NEW YORK - They sweep. They swab. They sterilize. And still the germs persist.
In U.S. hospitals, an estimated 1 in 20 patients pick up infections they didn't have when they arrived, some caused by dangerous "superbugs" that are hard to treat.
The rise of these superbugs, along with increased pressure from the government and insurers, is driving hospitals to try all sorts of new approaches to stop their spread:
Machines that resemble "Star Wars" robots and emit ultraviolet light or hydrogen peroxide vapors. Germ-resistant copper bed rails, call buttons and IV poles. Antimicrobial linens, curtains and wall paint.
While these products can help get a room clean, their true impact is still debatable. There is no widely-accepted evidence that these inventions have prevented infections or deaths.
Meanwhile, insurers are pushing hospitals to do a better job, and the government's Medicare program has moved to stop paying bills for certain infections caught in the hospital.
"We're seeing a culture change" in hospitals, said Jennie Mayfield, who tracks infections at Barnes-Jewish Hospital in St. Louis.
Those hospital infections are tied to an estimated 100,000 deaths each year and add as much as $30 billion a year in medical costs, according to the Centers for Disease Control and Prevention. The agency last month sounded an alarm about a "nightmare bacteria" resistant to one class of antibiotics. That kind is rare, but it showed up last year in at least 200 hospitals.
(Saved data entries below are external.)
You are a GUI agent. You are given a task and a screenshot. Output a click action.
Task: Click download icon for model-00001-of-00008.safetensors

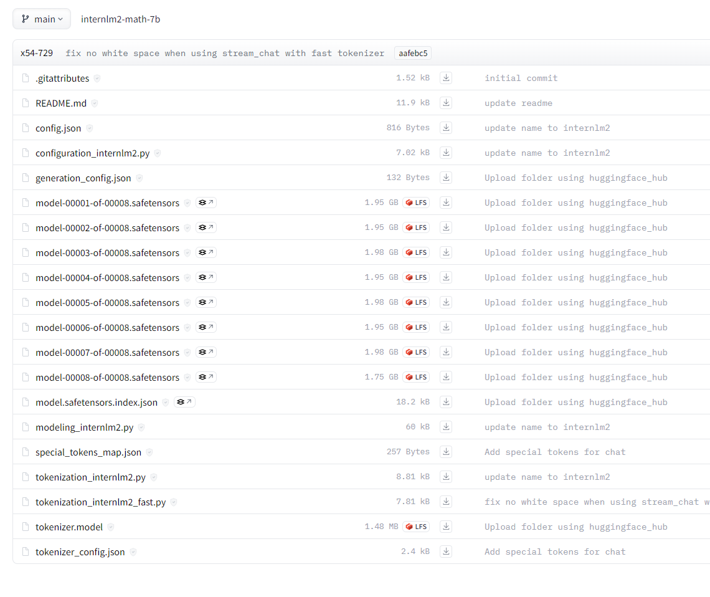446,203
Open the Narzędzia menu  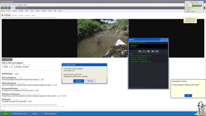20,5
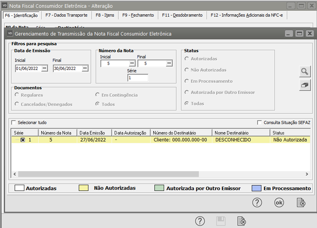Check Consulta Situação SEFAZ option
This screenshot has width=317, height=228.
[260, 123]
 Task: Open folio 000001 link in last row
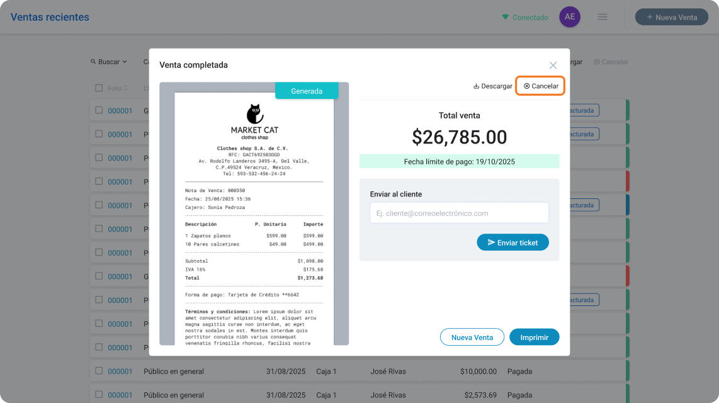tap(120, 395)
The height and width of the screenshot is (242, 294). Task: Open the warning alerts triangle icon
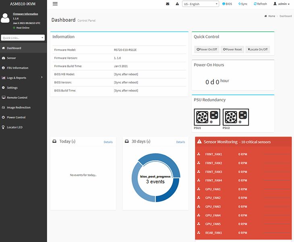(177, 4)
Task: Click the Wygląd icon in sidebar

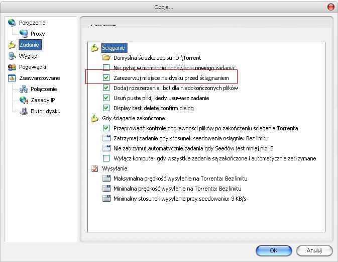Action: (12, 56)
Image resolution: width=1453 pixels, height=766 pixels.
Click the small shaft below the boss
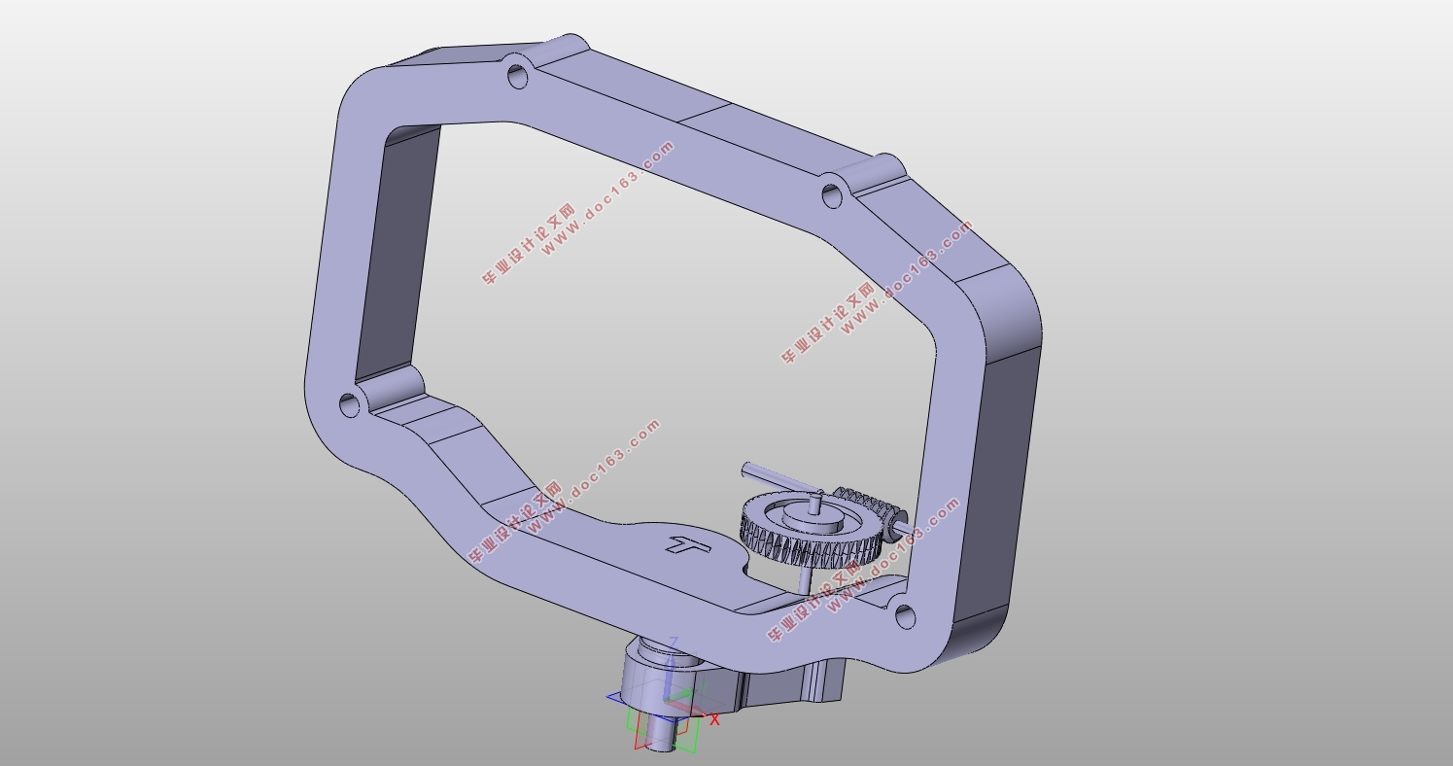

Hospitals started paying attention to infection control in the late 1880s, when mounting evidence showed unsanitary conditions were hurting patients. Hospital hygiene has been a concern ever since, with a renewed emphasis triggered by the emergence a decade ago of a nasty strain of intestinal bug called Clostridium difficile, or C-diff.
The diarrhea-causing C-diff is now linked to 14,000 U.S. deaths annually. That's been the catalyst for the growing focus on infection control, said Mayfield, who is also president-elect of the Association for Professionals in Infection Control and Epidemiology.
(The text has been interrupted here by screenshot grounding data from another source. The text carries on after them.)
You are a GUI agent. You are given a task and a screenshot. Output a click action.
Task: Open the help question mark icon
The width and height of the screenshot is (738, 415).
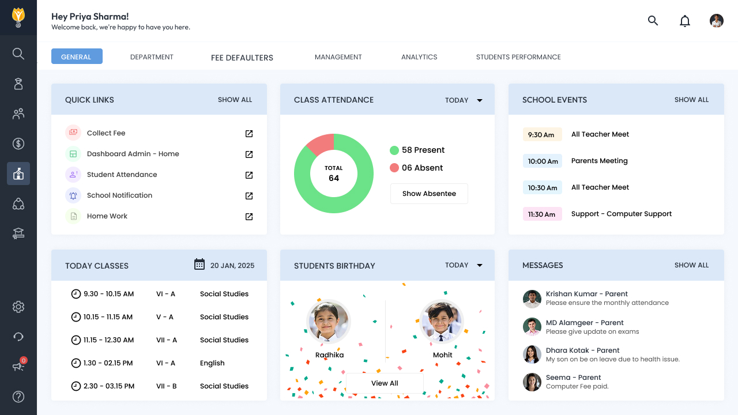pyautogui.click(x=18, y=397)
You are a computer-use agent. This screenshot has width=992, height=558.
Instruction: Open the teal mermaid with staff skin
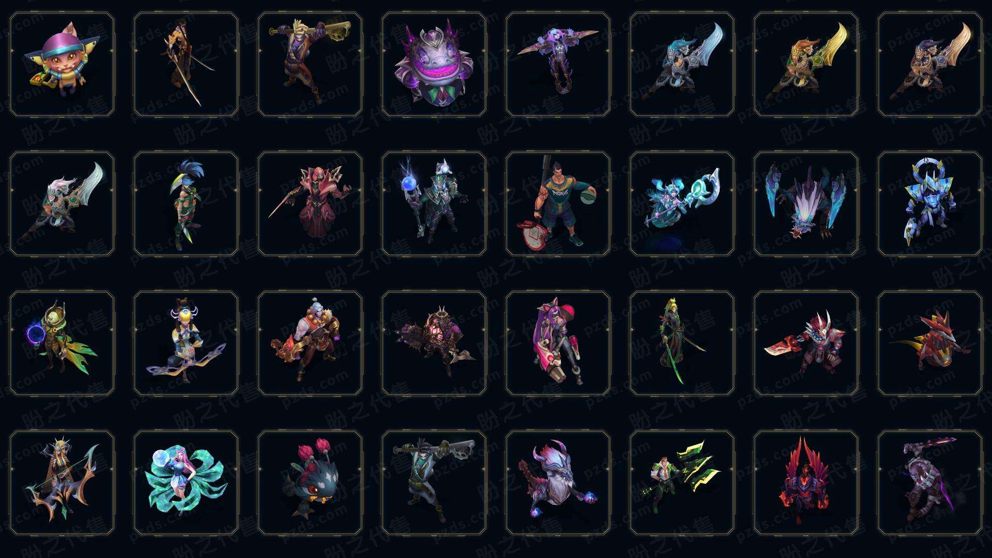point(682,204)
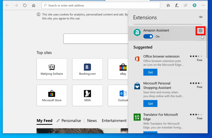Pin the Extensions pane

pos(201,17)
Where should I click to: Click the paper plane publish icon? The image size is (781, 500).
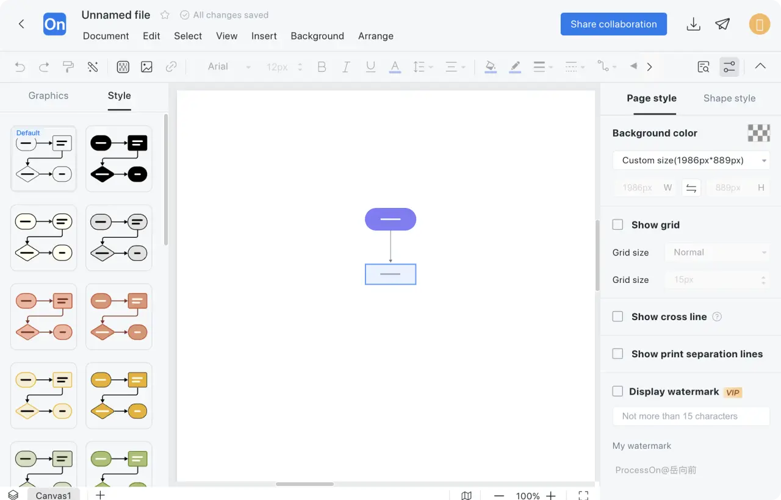coord(722,24)
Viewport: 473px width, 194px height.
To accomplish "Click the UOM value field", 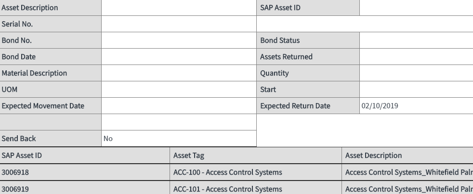I will [179, 90].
C-diff is easier to treat than some other hospital superbugs, like methicillin-resistant staph, or MRSA, but it's particularly difficult to clean away. Alcohol-based hand sanitizers don't work and C-diff can persist on hospital room surfaces for days. The CDC recommends hospital staff clean their hands rigorously with soap and water - or better yet, wear gloves. And rooms should be cleaned intensively with bleach, the CDC says.
Complicating matters is the fact that larger proportions of hospital patients today are sicker and more susceptible to the ravages of infections, said Dr. Marisa Montecalvo, a contagious diseases specialist at Westchester Medical Center on the outskirts of New York City.
There's a growing recognition that it's not only surgical knives and operating rooms that need a thorough cleaning but also spots like bed rails and even television remote controls, she said. Now there's more attention to making sure "that all the nooks and crannies are clean ...," Montecalvo said.
Enter companies like Xenex Healthcare Services, a San Antonio company that makes a portable, $125,000 machine that's rolled into rooms to zap C-diff and other bacteria and viruses dead with ultraviolet light. Xenex has sold or leased devices to more than 100 U.S. hospitals, including Westchester Medical Center.
The market niche is expected to grow from $30 million to $80 million in the next three years, according to Frost & Sullivan, a market research firm.